Well, I found this online:
http://www.antievolution.org/features/wedge.html
It's on a (badly designed) pro-evolution web site. (I think. The site is badly designed). I have visited Discovery.org, however, and haven't found anything yet to dissuade me from believing they have a definite social agenda that would have definitely caused a journal referee to be suspicious of Stephen Meyer's paper (which triggered the events referred to in
Expelled.)
Particularly disturbing is the tendency of their articles to appear largely in highly conservative and sometimes highly agenda-driven Republican forumas like HumanEvents.com.

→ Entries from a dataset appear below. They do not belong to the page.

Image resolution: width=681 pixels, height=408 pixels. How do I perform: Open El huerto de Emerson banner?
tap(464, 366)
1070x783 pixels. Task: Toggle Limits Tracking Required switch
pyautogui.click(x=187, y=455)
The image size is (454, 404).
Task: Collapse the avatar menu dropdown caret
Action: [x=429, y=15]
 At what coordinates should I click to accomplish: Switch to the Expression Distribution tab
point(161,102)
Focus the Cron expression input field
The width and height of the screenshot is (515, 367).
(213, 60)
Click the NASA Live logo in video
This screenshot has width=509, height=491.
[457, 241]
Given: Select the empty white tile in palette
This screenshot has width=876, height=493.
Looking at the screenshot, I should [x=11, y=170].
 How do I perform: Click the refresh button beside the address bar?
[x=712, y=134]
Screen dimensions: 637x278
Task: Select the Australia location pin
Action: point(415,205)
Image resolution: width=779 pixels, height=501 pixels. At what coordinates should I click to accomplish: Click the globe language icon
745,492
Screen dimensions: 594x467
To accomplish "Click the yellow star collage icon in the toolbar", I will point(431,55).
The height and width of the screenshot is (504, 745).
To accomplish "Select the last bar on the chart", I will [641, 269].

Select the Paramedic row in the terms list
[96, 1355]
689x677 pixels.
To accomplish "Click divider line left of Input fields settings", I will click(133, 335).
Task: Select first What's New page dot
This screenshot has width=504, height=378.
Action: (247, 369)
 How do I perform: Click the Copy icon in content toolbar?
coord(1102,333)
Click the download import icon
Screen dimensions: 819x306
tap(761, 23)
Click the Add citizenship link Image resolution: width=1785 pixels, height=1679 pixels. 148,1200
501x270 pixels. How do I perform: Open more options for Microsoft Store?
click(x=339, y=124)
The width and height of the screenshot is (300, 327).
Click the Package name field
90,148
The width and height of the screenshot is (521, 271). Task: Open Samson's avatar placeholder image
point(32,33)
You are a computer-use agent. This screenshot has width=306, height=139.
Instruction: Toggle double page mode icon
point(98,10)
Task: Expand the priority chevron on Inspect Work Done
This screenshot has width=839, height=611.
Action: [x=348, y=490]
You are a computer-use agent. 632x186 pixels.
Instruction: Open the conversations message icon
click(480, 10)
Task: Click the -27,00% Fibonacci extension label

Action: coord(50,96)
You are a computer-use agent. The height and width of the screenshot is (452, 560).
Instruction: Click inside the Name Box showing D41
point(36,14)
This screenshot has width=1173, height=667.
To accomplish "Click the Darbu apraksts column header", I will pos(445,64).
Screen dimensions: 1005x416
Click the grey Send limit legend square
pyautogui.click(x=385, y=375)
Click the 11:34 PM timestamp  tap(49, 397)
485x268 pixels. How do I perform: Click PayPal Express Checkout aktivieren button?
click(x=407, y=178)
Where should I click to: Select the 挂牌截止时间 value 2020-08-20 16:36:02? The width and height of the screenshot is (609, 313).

I am highly suspicious of a movement that claims to support Creation being intentionally designed (and called "good") by God but which then supports the agenda of a political party whose representatives in Congress regularly vote to destroy the natural world, including especially the very species they claim were not the result of chance, but which were designed by God as if their design somehow actually mattered.
It is this kind of "higher hypocrisy" that really makes scientists worried about some religion.
There is also a tendency on the sight to make Hitler out to be a Darwinist, as if somehow the fact that someone can abuse ideas they may have learned from reading Darwin makes them less true. Are the rules governing the function of gunpowder less believable because some people kill other people with guns? Is Christ wrong because some churches supposedly founded on his teachings have supported persecutions and executions of "heretics"?
It really is frightening. There is a reason why intelligent people think ID as it is usually proposed is a wedge that will undermine social justice.
Sentio ergo est.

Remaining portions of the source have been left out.